Task details: Print every line below word for word, leaving out the pictures.

Records of interface elements:
+---+

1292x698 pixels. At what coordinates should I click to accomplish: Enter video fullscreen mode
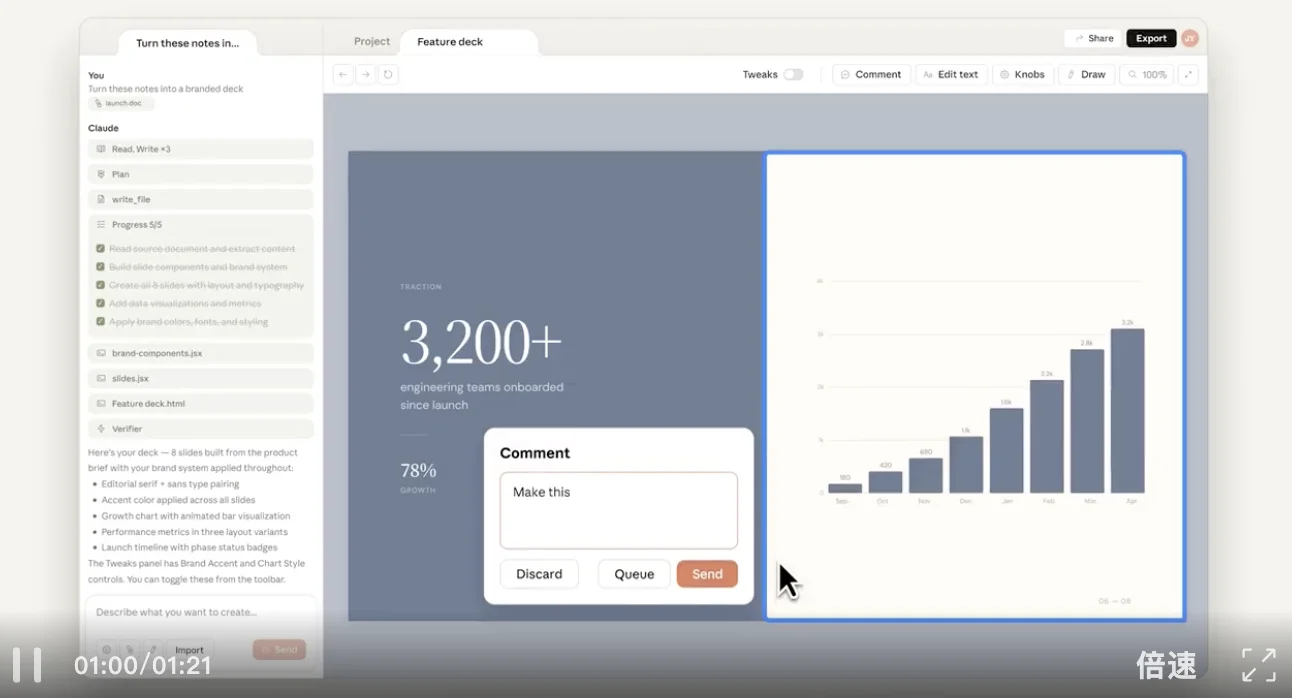[1258, 665]
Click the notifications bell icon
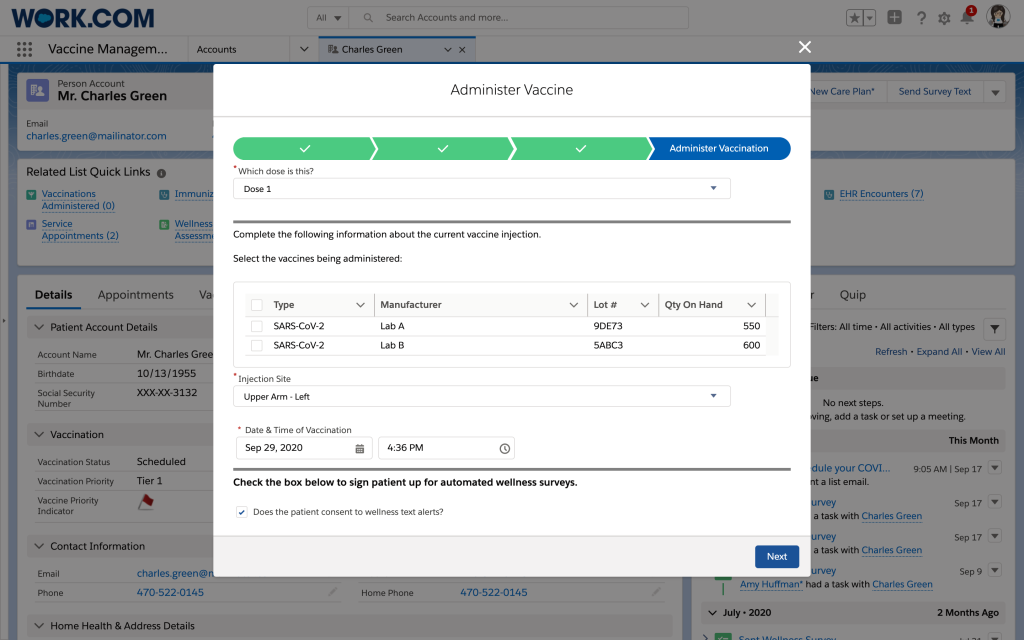1024x640 pixels. (x=966, y=18)
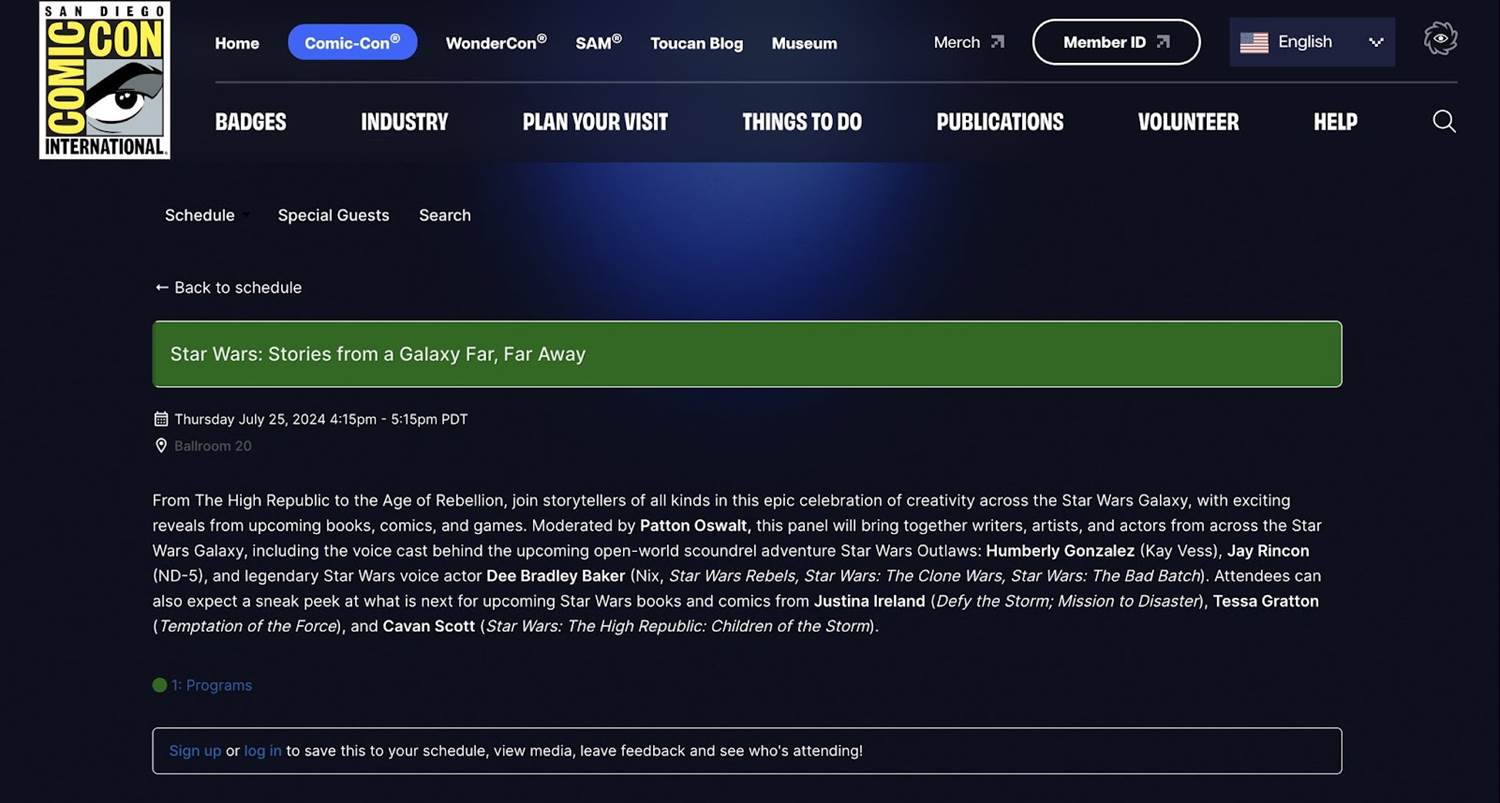Open the Badges menu

click(250, 122)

+---+

Exercise output:
1292x698 pixels. At what coordinates should I click to accomplish: Enter video fullscreen mode
[1258, 665]
Click the notifications bell icon
1024x640 pixels. (x=966, y=18)
Open the Badges menu

click(250, 122)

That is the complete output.